§ USING THE INFORMATION
- a) Decide whether each statement, (i) through (iii), agrees with the passage on glances of love and malice. Answer yes or no for each and quote the words of the passage that decide it. (i) Love comes more from full gazings than from glances. (ii) The verse beginning "Tell me dearest" is credited to Mr. Fletcher in Cupid's Revenge. (iii) The Lord Bacon reports that triumphants have been observed to be sick in spirit after triumphs.
- b) In the passage on glances of love and malice, rewrite the paragraph beginning "'Tis something divine and inexplicable" more briefly, keeping its main facts.
- c) Carry the passage on glances of love and malice further, starting after its last sentence.

§ TEXT SHOWN
+ + + + +

GLANCES OF LOVE AND MALICE.

"AMOR ex Oculo": Love is from the eye: but (as the Lord Bacon saith) more by glances than by full gazings; and so for envy and malice.

Tell me dearest, what is Love ?
'Tis a Lightning from above:
'Tis an Arrow, 'tis a Fire,
'Tis a Boy they call Desire.*

* Mr. Fletcher in Cupid's Revenge.

'Tis something divine and inexplicable. It is strange, that as one walks the streets sometimes one shall meet with an aspect (of male or female) that pleases our souls; and whose natural sweetness of nature, we could boldly rely upon. One never saw the other before, and so could neither oblige or disoblige each other. Gaze not on a maid, saith Ecclus. 9, 5.

The Glances of envy and malice do shoot also subtilly; the eye of the malicious person, does really infect and make sick the spirit of the other. The Lord Bacon saith it hath been observed, that after triumphs, the triumphants have been sick in spirit.

+ + + + +

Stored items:
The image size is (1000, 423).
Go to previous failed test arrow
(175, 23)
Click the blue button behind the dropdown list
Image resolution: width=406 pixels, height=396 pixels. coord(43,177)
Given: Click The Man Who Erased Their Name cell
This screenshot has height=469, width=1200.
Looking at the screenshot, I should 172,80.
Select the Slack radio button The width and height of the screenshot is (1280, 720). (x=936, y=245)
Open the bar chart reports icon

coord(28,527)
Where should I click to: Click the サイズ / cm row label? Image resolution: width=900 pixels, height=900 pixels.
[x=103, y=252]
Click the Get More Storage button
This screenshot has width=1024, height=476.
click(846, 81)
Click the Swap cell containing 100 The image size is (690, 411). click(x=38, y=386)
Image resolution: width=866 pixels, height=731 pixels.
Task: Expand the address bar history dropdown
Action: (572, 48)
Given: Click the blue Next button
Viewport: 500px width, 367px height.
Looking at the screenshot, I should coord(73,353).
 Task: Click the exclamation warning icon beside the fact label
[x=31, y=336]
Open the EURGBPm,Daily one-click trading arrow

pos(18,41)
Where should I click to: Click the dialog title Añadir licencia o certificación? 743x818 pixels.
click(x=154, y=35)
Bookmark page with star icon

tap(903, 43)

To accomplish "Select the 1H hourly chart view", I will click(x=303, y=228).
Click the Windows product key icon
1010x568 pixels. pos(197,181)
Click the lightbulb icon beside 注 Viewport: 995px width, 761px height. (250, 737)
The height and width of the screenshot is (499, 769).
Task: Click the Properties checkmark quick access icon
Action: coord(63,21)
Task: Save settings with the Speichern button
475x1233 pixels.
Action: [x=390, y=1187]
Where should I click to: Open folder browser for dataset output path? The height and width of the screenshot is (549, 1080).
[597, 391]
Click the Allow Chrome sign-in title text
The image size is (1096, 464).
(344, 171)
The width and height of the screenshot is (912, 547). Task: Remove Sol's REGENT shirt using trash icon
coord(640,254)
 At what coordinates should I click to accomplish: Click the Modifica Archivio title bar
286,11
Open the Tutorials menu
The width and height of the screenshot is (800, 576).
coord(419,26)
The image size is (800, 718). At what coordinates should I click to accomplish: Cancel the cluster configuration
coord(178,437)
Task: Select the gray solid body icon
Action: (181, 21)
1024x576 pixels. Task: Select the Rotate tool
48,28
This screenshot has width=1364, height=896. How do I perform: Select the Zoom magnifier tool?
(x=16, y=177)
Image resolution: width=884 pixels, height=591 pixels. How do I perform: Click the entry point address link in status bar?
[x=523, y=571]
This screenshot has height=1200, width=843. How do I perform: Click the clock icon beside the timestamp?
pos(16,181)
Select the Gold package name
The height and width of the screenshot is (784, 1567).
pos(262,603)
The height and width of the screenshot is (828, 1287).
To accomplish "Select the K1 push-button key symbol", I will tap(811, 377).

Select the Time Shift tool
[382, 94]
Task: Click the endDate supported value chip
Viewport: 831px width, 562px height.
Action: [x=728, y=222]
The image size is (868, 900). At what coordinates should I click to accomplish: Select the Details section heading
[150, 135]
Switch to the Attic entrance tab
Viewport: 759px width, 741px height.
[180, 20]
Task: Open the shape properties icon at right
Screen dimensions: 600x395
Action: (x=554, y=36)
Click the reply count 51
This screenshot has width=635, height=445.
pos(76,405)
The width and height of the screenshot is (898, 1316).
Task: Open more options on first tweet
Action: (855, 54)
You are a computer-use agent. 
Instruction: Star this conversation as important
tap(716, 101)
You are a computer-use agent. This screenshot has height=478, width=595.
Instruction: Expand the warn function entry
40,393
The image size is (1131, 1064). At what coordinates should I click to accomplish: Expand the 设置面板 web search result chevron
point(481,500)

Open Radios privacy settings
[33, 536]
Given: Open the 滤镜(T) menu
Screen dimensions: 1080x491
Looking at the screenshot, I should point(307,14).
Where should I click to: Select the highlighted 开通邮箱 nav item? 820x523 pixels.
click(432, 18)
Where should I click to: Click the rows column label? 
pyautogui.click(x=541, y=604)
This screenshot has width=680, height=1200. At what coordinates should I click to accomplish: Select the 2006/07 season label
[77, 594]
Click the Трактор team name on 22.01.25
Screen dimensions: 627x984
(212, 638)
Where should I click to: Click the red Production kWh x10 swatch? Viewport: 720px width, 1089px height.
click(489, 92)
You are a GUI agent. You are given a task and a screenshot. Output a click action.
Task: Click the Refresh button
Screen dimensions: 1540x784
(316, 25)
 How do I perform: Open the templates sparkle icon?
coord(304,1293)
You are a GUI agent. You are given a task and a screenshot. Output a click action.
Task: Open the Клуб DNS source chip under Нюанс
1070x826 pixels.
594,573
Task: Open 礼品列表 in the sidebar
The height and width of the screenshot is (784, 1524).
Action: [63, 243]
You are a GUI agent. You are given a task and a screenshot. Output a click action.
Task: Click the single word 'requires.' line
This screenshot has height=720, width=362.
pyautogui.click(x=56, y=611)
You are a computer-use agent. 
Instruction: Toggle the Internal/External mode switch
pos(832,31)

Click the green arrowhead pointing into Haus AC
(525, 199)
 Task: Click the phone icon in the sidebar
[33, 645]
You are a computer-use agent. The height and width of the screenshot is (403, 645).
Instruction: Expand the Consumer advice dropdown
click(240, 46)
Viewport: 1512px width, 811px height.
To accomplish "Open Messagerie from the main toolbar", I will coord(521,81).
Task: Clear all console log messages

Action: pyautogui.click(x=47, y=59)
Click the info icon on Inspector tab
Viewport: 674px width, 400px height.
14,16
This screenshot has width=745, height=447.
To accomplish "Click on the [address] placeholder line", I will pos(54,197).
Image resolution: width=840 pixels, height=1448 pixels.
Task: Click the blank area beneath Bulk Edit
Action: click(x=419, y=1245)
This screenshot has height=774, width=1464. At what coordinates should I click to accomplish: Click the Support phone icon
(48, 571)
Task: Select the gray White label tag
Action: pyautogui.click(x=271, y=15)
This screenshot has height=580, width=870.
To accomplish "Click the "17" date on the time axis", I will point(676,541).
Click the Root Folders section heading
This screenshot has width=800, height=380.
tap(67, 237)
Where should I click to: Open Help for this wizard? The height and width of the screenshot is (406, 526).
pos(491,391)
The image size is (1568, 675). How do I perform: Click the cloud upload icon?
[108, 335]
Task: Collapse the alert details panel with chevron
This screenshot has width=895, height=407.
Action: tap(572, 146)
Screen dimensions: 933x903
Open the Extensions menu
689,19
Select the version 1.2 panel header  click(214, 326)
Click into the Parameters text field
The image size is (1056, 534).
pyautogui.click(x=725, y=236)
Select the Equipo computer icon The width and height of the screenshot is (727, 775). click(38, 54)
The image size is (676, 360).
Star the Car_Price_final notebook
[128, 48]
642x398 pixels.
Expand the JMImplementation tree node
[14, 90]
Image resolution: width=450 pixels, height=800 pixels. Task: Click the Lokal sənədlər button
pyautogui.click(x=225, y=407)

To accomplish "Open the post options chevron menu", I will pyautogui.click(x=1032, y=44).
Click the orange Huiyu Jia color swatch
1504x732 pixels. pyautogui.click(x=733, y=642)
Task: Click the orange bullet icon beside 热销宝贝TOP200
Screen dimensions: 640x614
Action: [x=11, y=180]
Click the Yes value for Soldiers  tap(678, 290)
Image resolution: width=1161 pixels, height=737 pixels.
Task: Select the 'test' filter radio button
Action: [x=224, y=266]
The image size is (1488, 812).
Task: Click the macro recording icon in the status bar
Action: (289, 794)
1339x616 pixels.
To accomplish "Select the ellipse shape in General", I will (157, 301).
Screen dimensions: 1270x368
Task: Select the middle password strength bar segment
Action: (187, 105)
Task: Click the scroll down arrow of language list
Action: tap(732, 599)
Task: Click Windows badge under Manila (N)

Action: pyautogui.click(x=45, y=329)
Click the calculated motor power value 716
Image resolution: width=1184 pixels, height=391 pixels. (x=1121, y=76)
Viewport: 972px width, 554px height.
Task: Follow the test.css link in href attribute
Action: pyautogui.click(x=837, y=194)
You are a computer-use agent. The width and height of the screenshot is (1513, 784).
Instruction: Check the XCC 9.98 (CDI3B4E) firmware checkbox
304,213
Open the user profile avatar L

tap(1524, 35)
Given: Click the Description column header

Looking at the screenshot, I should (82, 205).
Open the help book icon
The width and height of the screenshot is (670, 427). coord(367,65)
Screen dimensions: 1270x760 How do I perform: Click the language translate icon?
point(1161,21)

+ + + + +

§ WRITTEN RESPONSES
- a)
(i) No: "more by glances than by full gazings"
(ii) Yes: "Mr. Fletcher in Cupid's Revenge."
(iii) Yes: "after triumphs, the triumphants have been sick in spirit."

- b) Love is divine and cannot be explained. Walking the streets, one sometimes meets a face, male or female, that pleases the soul and whose natural sweetness one would trust. This happens though the two have never met before and have neither obliged nor disobliged each other. Ecclus. 9, 5 warns against gazing on a maid.

- c)
The chymist can draw subtile spirits, that will work upon one another at some distance, viz. spirits of alkalies and acids, e.g. spirits coelestial (sal armoniac and spirits of C. C. will work on each other at half a yard distance, and smoke;) but the spirits above mentioned are more subtile than they.

"Non amo te Sabati, nece possum dicere quare,
Hoc tantum possum dicere, non amo te".

Fellow, I love thee not, I can't tell why,
But this, I'll tell thee, I could sooner die.

But if an astrologer had their nativities, he would find a great disagreement in the schemes. These are hyper-physical opticks, and drawn from the heavens.